Aperio Group, a financial advisory firm that manages customized equity portfolios, has published “The Case for Global Stock Portfolios.” The white paper analyzes the trade-offs of managing investment portfolios with distinct mandates for emerging markets versus a global stock portfolio approach.
Aperio Group argues against the persistent myth that passive investing may not work in less efficient emerging markets. “The empirical evidence disproves the premise that emerging markets managers can successfully exploit the market inefficiencies and earn outsized returns,” writes author Michael Branch, CFA. “On an after-tax basis, our research in this paper shows that only 20% of active fund managers outperformed their representative benchmark and as Morningstar pointed out in ‘Morningstar Investor Returns,’ actual investor experience is often far worse than the composite numbers would suggest.”
Aperio calls for allocating long equity allocations globally rather than to smaller, more discreet mandates, pointing to the potentially costly and not often discussed risks of index reconstitution. A recent example of this was MSCI’s consideration to add Korea and Taiwan to the MSCI EAFE index. This move by MSCI would have resulted in significant portfolio turnover with expensive tax consequences for investors with narrowly defined international allocations.

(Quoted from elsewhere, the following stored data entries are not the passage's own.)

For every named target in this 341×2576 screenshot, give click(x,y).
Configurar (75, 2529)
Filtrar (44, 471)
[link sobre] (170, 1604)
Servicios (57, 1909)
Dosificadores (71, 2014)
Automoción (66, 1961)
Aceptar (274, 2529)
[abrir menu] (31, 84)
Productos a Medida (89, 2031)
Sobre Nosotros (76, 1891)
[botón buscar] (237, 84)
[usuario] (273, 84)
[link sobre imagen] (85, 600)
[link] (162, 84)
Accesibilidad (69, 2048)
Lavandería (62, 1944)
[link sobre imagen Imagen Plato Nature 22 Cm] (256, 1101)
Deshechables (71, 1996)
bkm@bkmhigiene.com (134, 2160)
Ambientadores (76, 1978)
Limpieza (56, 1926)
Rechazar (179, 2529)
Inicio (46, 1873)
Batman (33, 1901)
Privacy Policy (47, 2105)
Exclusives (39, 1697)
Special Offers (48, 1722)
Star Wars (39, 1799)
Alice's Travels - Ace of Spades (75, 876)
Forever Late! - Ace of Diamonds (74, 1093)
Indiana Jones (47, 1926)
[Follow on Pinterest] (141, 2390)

The distinction between domestic, international and emerging markets is becoming outdated and artificial, Branch writes. “Correlations between emerging and developed markets continue to rise making it increasingly difficult to achieve the diversification benefits long associated with geographically-focused allocations. This is perhaps best illustrated by Coca-Cola. Coke is headquartered in Atlanta but derives approximately 80% of its revenue from outside the U.S. Is Coke an American or a foreign company?” Investors will do well to ponder this as they consider their allocation strategy, he suggests.